## [Instructions for the task]
Please retype the data below in full.

## [The data]
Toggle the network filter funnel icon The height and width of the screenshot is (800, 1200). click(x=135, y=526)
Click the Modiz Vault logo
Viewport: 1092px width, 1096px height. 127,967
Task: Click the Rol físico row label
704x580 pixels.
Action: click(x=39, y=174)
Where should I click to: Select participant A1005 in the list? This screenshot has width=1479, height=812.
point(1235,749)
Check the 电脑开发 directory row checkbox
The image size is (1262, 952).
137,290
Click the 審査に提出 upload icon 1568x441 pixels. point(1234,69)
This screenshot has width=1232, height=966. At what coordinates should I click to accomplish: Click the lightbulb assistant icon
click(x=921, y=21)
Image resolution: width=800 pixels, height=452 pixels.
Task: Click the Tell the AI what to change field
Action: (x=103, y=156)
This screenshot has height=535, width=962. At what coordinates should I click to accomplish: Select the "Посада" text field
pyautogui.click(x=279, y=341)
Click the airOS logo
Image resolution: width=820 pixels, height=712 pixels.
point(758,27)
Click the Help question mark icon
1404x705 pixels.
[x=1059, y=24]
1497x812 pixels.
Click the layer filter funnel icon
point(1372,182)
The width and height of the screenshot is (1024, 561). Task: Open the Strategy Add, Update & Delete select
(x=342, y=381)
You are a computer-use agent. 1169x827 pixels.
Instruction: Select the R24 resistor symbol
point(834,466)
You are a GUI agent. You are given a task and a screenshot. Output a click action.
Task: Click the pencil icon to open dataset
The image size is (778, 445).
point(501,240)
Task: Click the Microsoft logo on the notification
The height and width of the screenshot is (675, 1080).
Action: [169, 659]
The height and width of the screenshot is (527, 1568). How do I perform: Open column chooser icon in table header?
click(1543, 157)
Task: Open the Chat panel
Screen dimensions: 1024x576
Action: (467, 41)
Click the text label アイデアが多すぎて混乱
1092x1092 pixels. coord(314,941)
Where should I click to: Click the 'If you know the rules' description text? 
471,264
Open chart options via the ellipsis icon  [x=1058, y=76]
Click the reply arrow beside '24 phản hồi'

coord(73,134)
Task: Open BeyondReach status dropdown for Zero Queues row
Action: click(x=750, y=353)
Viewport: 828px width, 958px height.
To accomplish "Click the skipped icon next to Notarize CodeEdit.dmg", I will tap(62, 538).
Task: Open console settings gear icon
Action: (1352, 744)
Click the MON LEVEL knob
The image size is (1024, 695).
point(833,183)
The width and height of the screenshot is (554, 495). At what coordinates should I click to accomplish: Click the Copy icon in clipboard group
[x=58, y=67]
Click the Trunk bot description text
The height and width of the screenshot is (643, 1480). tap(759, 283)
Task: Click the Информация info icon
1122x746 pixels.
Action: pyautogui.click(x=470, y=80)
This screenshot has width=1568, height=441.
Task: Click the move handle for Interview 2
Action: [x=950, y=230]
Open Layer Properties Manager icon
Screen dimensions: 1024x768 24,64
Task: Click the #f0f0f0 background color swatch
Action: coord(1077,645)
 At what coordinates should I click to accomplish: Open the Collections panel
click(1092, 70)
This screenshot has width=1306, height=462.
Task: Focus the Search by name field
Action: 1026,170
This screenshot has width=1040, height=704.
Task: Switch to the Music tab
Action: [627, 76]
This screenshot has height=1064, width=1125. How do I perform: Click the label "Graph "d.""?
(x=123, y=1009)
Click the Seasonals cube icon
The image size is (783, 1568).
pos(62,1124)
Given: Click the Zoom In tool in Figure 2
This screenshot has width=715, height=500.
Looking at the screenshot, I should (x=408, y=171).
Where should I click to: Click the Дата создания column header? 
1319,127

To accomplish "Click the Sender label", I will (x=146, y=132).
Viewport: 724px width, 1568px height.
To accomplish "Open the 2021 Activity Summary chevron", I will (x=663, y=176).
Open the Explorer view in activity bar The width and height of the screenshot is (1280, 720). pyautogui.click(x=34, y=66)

## [Answer for the task]
Toggle the network filter funnel icon The height and width of the screenshot is (800, 1200). click(x=135, y=526)
Click the Modiz Vault logo
Viewport: 1092px width, 1096px height. 127,967
Task: Click the Rol físico row label
704x580 pixels.
Action: click(x=39, y=174)
Where should I click to: Select participant A1005 in the list? This screenshot has width=1479, height=812.
point(1235,749)
Check the 电脑开发 directory row checkbox
The image size is (1262, 952).
137,290
Click the 審査に提出 upload icon 1568x441 pixels. point(1234,69)
This screenshot has width=1232, height=966. At what coordinates should I click to accomplish: Click the lightbulb assistant icon
click(x=921, y=21)
Image resolution: width=800 pixels, height=452 pixels.
Task: Click the Tell the AI what to change field
Action: (x=103, y=156)
This screenshot has height=535, width=962. At what coordinates should I click to accomplish: Select the "Посада" text field
pyautogui.click(x=279, y=341)
Click the airOS logo
Image resolution: width=820 pixels, height=712 pixels.
point(758,27)
Click the Help question mark icon
1404x705 pixels.
[x=1059, y=24]
1497x812 pixels.
Click the layer filter funnel icon
point(1372,182)
The width and height of the screenshot is (1024, 561). Task: Open the Strategy Add, Update & Delete select
(x=342, y=381)
You are a computer-use agent. 1169x827 pixels.
Instruction: Select the R24 resistor symbol
point(834,466)
You are a GUI agent. You are given a task and a screenshot. Output a click action.
Task: Click the pencil icon to open dataset
The image size is (778, 445).
point(501,240)
Task: Click the Microsoft logo on the notification
The height and width of the screenshot is (675, 1080).
Action: [169, 659]
The height and width of the screenshot is (527, 1568). How do I perform: Open column chooser icon in table header?
click(1543, 157)
Task: Open the Chat panel
Screen dimensions: 1024x576
Action: (467, 41)
Click the text label アイデアが多すぎて混乱
1092x1092 pixels. coord(314,941)
Where should I click to: Click the 'If you know the rules' description text? 
471,264
Open chart options via the ellipsis icon  [x=1058, y=76]
Click the reply arrow beside '24 phản hồi'

coord(73,134)
Task: Open BeyondReach status dropdown for Zero Queues row
Action: click(x=750, y=353)
Viewport: 828px width, 958px height.
To accomplish "Click the skipped icon next to Notarize CodeEdit.dmg", I will tap(62, 538).
Task: Open console settings gear icon
Action: (1352, 744)
Click the MON LEVEL knob
The image size is (1024, 695).
point(833,183)
The width and height of the screenshot is (554, 495). At what coordinates should I click to accomplish: Click the Copy icon in clipboard group
[x=58, y=67]
Click the Trunk bot description text
The height and width of the screenshot is (643, 1480). tap(759, 283)
Task: Click the Информация info icon
1122x746 pixels.
Action: pyautogui.click(x=470, y=80)
This screenshot has width=1568, height=441.
Task: Click the move handle for Interview 2
Action: [x=950, y=230]
Open Layer Properties Manager icon
Screen dimensions: 1024x768 24,64
Task: Click the #f0f0f0 background color swatch
Action: coord(1077,645)
 At what coordinates should I click to accomplish: Open the Collections panel
click(1092, 70)
This screenshot has width=1306, height=462.
Task: Focus the Search by name field
Action: 1026,170
This screenshot has width=1040, height=704.
Task: Switch to the Music tab
Action: [627, 76]
This screenshot has height=1064, width=1125. How do I perform: Click the label "Graph "d.""?
(x=123, y=1009)
Click the Seasonals cube icon
The image size is (783, 1568).
pos(62,1124)
Given: Click the Zoom In tool in Figure 2
This screenshot has width=715, height=500.
Looking at the screenshot, I should (x=408, y=171).
Where should I click to: Click the Дата создания column header? 
1319,127

To accomplish "Click the Sender label", I will (x=146, y=132).
Viewport: 724px width, 1568px height.
To accomplish "Open the 2021 Activity Summary chevron", I will (x=663, y=176).
Open the Explorer view in activity bar The width and height of the screenshot is (1280, 720). pyautogui.click(x=34, y=66)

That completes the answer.